Depuis plusieurs semaines, de nombreuses zones de notre cher pays, le Mali, sont occupées par les forces du MNLA, de Ansar Ad-Din, AQMI et autres mouvements armés.

Ces forces d’occupation ont créé les conditions d’une profonde déstabilisation de la nation malienne et de ses différentes composantes.

Nous sommes extrêmement préoccupés par la crise que nous vivons, notamment le drame humanitaire vécu par les déplacés et les réfugiés, les veuves et les orphelins. Le meilleur des ressources et potentiels d’un pays, ce sont ses hommes et femmes, ses patrimoines en tous genres ainsi que la paix et la sécurité sans lesquelles il n y a pas de développement durable et de démocratie.

Au nom des patrimoines du Mali, patiemment construits au fur et à mesure des millénaires et des siècles. Au nom des érudits touaregs héritiers des sites d’Es Souk ! Au nom des bâtisseurs d’empire, des savants et écrivains, des explorateurs mandingues ! Au nom des catégories sociales qui ont animé les rites, les rituels et les coutumes ! Au nom des traitants de la savane qui ont bâti les économies précoloniales et les cités marchandes ! An nom des groupes sociaux qui ont fait les systèmes de production! Au nom des chasseurs Donso qui ont fondé les villages et les traditions de défense ! Au nom des artistes et artisans des temps passés, des hommes mémoire qui ont construit les chroniques historiques et les traditions littéraires ! Au nom des traditions de résistance intellectuelle et militaire que nous avons élaborées au cours des siècles, chaque fois que notre espace s’est trouvé menacé ! Au nom du tissu social qui paraissait si bien tissé et des parentés construites par 52 ans de fréquentation au sein de la République ! Au nom de nos contemporains, vous tous qui avez ajouté à ces patrimoines matériels et immatériels !

Nous disons aux forces d’occupation que le cœur du Mali bat en chacun de ses enfants ! Le cœur du Mali bat en chacun de nous ! Que les groupes armés prennent garde ! Qu’ils redoutent la riposte des forces armées conjuguée avec la résistance intérieure !

Nous disons aux forces d’occupation de prendre garde aux patrimoines.

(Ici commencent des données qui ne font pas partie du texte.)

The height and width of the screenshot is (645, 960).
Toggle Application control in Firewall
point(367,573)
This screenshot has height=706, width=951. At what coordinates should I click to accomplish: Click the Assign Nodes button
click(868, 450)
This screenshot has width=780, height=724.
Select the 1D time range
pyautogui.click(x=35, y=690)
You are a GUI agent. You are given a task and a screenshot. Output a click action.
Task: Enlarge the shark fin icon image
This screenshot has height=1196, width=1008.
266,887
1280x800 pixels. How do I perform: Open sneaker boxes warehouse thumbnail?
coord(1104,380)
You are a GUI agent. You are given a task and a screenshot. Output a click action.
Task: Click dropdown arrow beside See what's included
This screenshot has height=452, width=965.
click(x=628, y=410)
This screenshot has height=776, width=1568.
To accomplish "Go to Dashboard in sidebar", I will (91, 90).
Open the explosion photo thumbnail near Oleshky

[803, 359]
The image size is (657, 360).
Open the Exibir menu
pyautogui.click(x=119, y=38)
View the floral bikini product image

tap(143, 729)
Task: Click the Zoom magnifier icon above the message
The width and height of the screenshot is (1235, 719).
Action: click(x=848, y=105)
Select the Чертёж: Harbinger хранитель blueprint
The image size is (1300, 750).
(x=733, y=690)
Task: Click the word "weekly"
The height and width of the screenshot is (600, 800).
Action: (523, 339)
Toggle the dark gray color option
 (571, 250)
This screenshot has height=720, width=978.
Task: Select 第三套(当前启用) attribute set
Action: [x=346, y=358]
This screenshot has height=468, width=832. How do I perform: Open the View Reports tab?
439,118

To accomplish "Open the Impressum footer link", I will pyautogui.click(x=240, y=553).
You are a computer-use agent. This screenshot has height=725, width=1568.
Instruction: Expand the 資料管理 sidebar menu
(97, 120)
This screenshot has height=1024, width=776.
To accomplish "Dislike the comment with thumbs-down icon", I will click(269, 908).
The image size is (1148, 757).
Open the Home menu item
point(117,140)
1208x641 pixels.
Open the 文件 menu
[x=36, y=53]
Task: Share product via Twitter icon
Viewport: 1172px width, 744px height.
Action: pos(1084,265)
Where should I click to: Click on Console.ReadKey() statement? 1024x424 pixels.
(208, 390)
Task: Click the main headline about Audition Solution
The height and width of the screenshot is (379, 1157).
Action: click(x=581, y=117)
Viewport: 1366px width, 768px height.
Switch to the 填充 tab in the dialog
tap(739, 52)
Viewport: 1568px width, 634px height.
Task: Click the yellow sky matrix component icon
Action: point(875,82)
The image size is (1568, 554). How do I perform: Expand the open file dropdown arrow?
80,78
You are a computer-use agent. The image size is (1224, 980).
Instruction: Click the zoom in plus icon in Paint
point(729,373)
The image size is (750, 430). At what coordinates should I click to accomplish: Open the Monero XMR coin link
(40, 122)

Le patrimoine, ce sont des biens communs, matériels et immatériels, qui appartiennent à tous et dont la communauté toute entière a hérité. Le patrimoine ce sont les manuscrits qui font la singularité et la fierté de Tombouctou, du Mali et de l’Afrique, ce sont les stèles et mausolées, les demeures et les rues anciennes, toutes les structures bâties des villes anciennes, des sites historiques et culturels, tous les savoirs.

Le patrimoine c’est aussi ce qui se bâtit au présent et qui, pour les générations à venir, porte la marque des constructions culturelles. Le patrimoine, ce sont tous les biens et produits culturels, récents ou en cours de construction par les écrivains, les créateurs et les visionnaires contemporains.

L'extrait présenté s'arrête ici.